**Required work:** Look below for the line containing "Screen dimensions: 1303x735". Write out that line and the rest through the last one, exactly as they appear, but without pictures.

Pixel coordinate grounding data:
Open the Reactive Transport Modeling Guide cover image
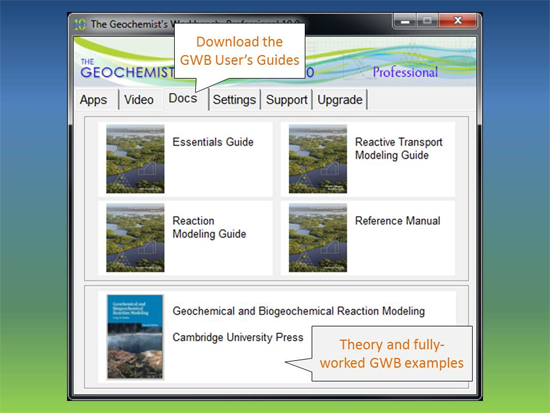The image size is (550, 413). click(318, 159)
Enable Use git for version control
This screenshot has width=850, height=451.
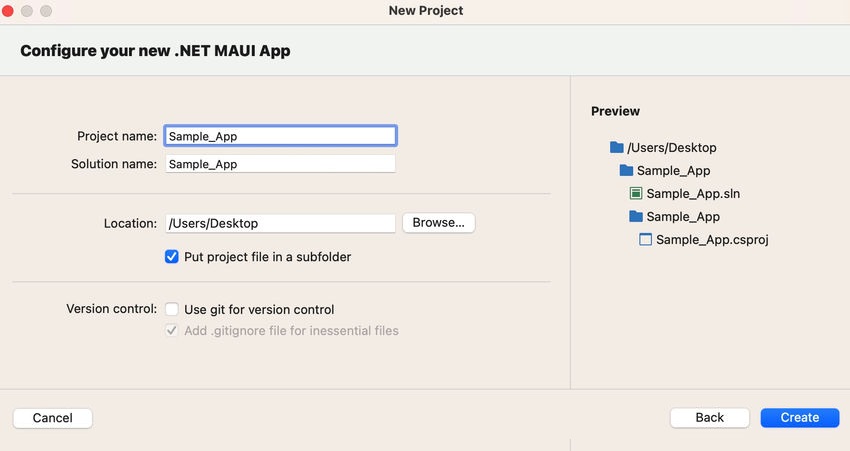coord(172,310)
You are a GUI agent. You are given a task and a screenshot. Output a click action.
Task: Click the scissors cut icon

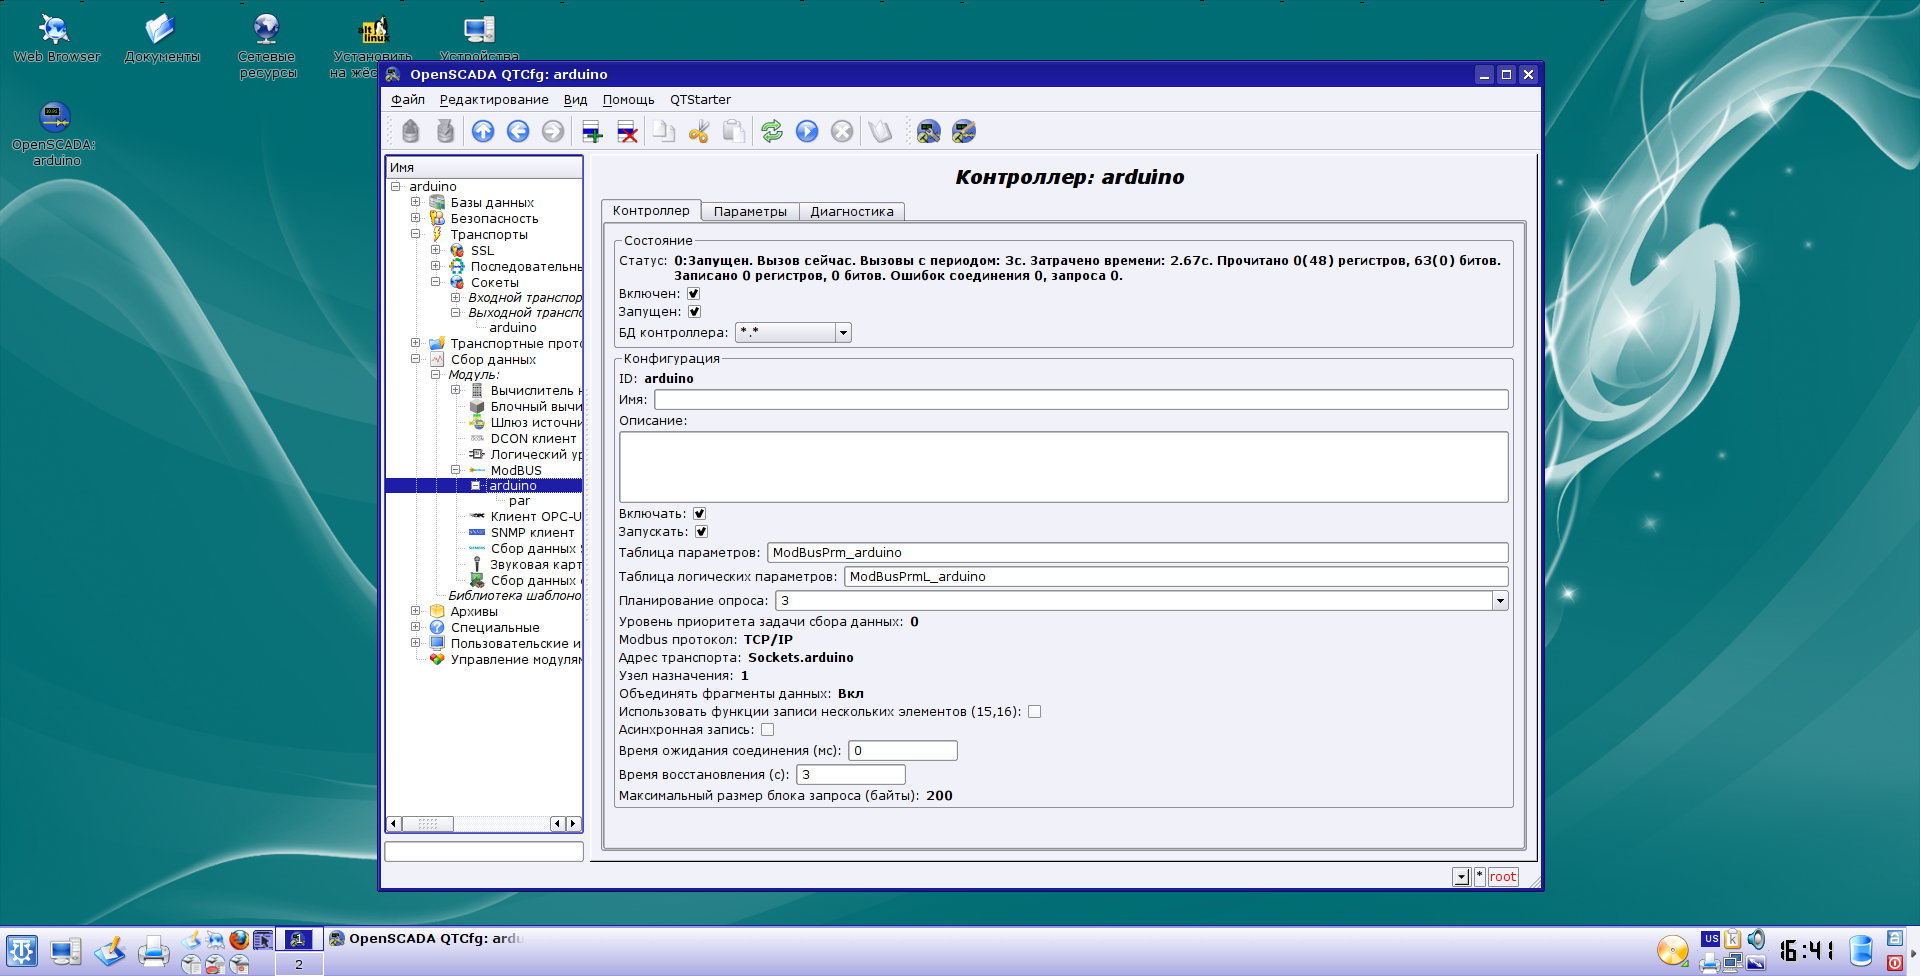699,131
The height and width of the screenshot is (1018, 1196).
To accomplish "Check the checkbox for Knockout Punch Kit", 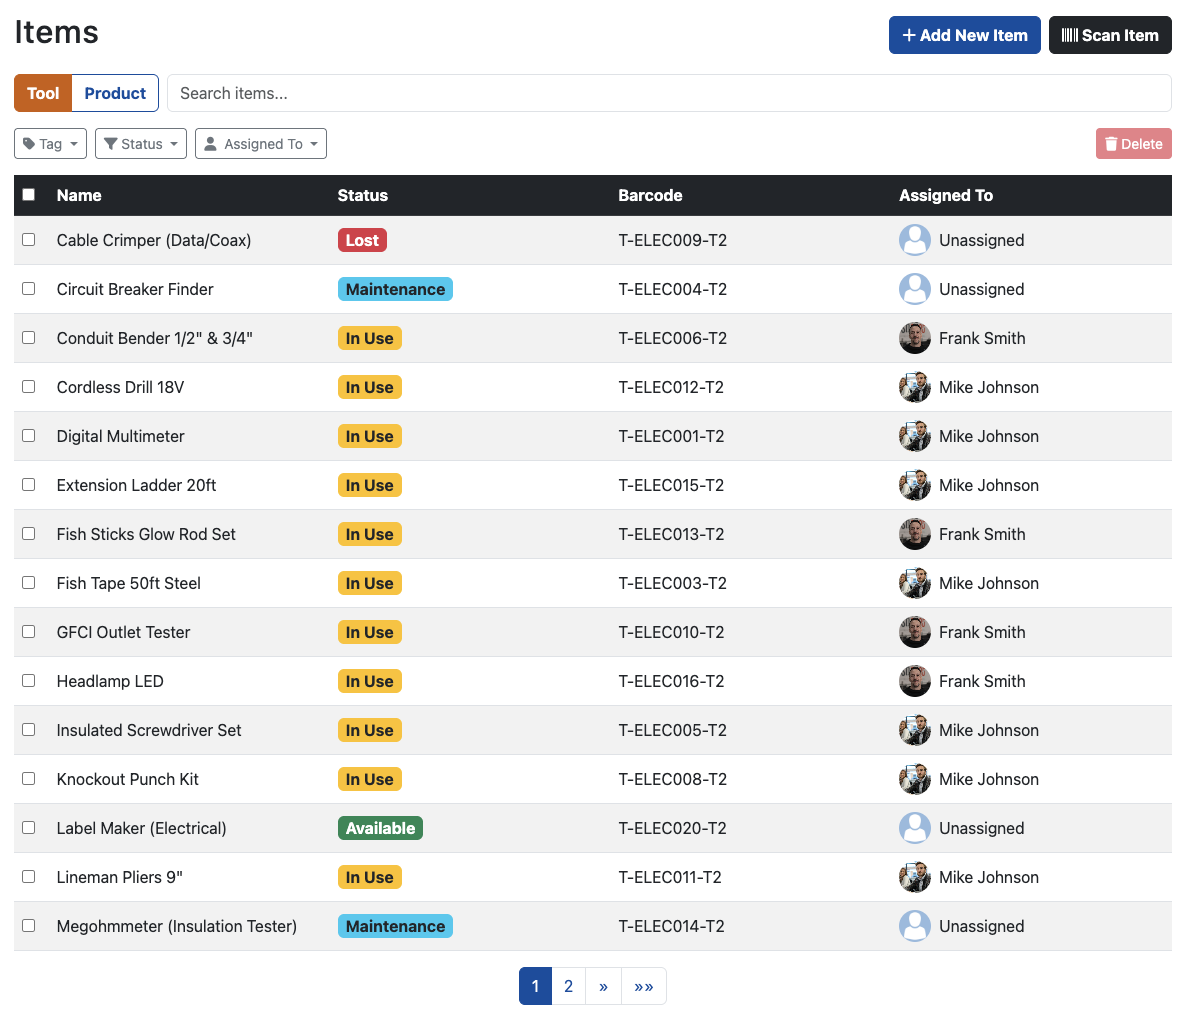I will point(28,778).
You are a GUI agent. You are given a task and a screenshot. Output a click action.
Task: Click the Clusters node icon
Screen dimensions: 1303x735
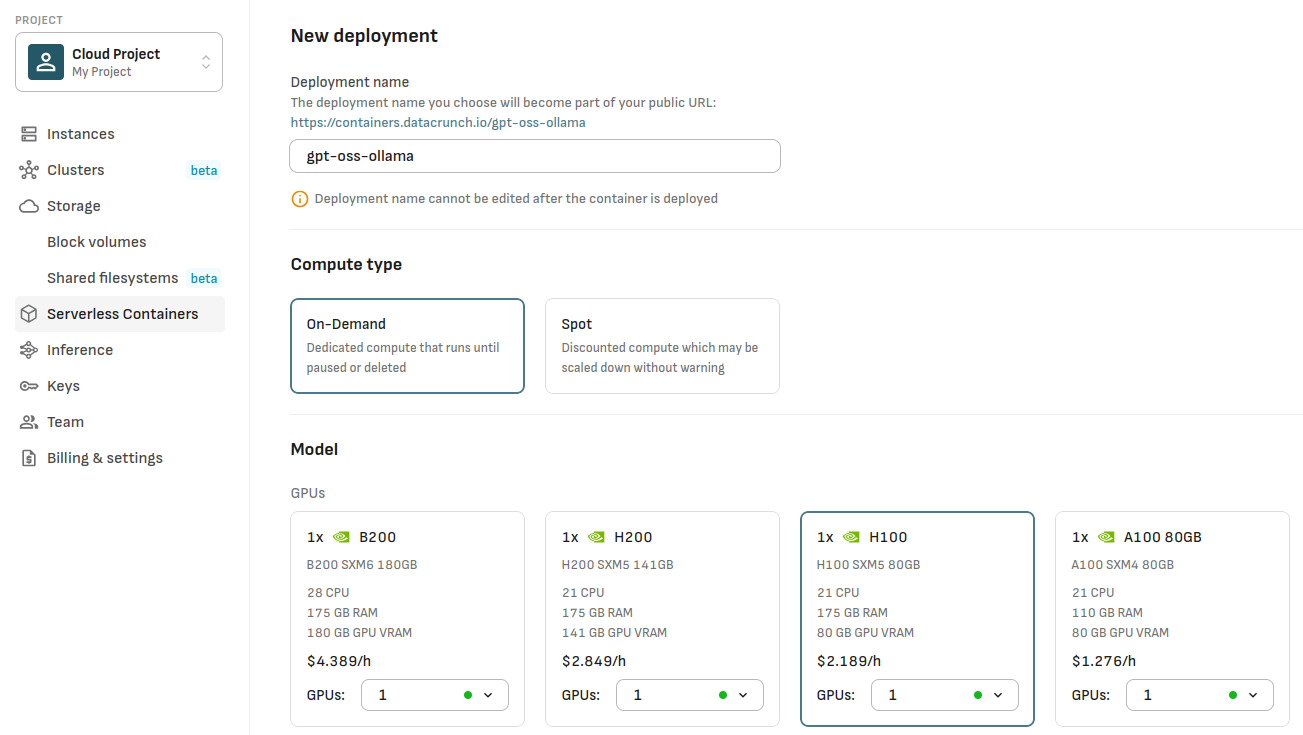click(x=29, y=170)
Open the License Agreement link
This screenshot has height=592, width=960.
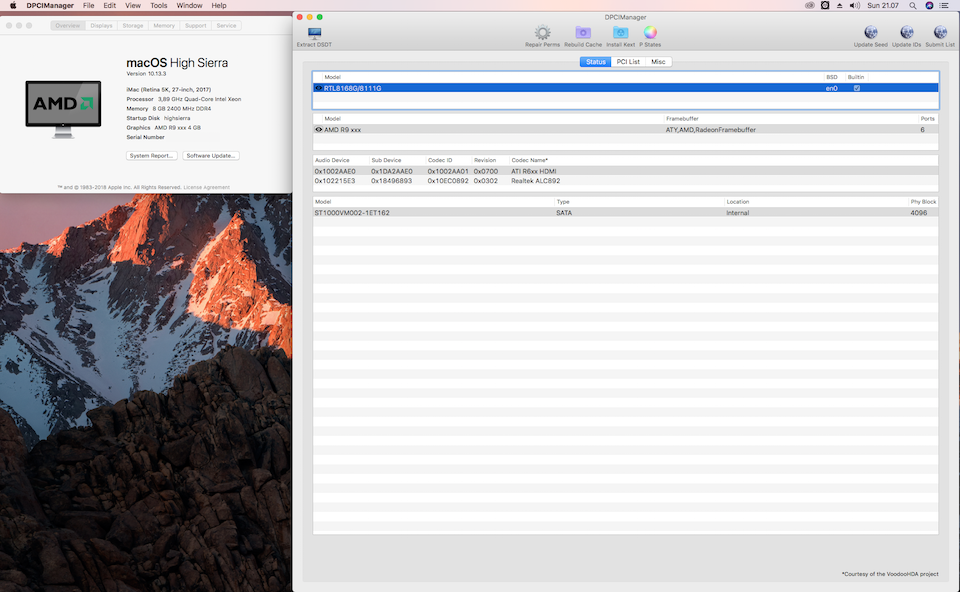207,187
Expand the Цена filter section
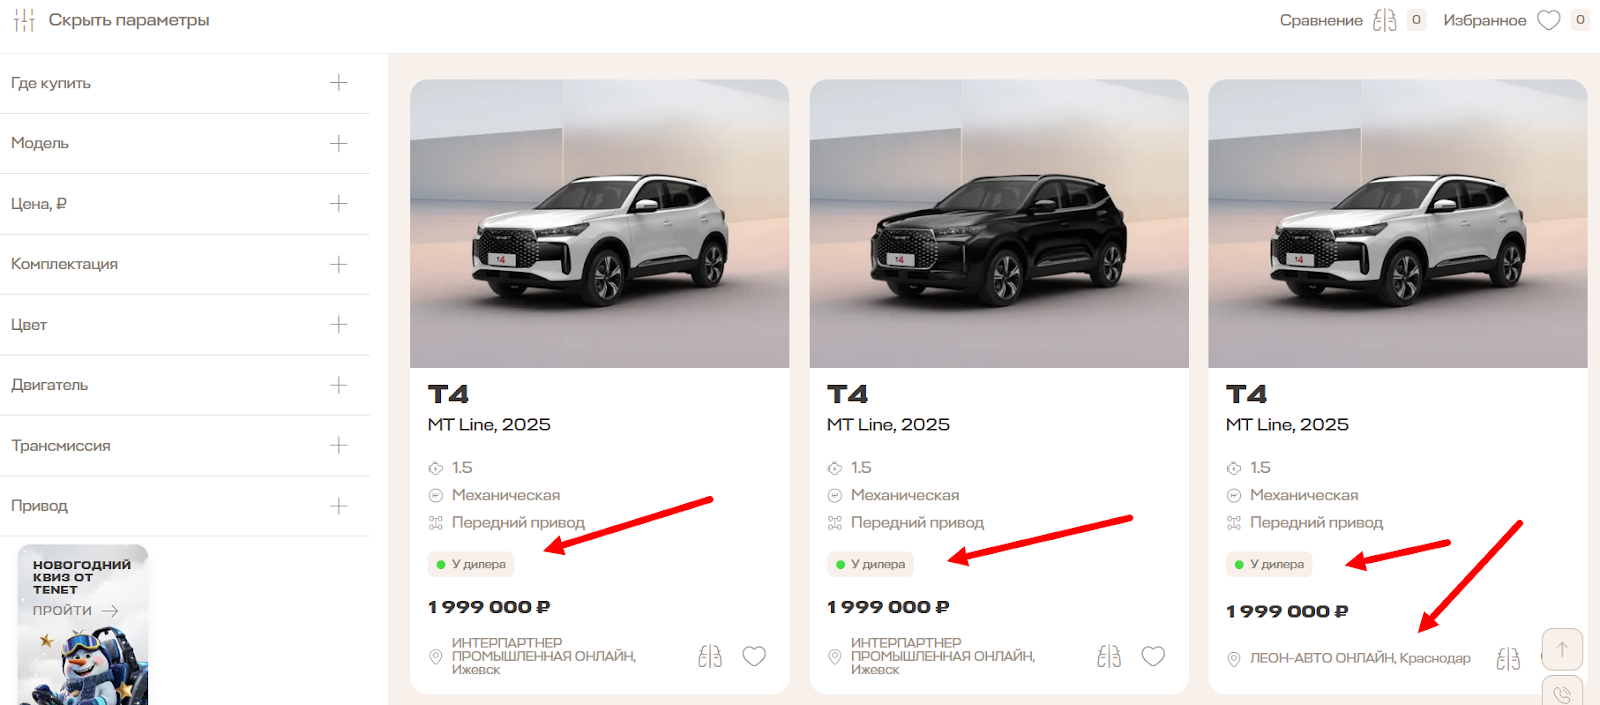The height and width of the screenshot is (705, 1600). [339, 204]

**Answer to the exercise:**
Screen dimensions: 1303x735
click(x=29, y=170)
Open the License Agreement link
This screenshot has height=592, width=960.
207,187
Expand the Цена filter section
The height and width of the screenshot is (705, 1600). [339, 204]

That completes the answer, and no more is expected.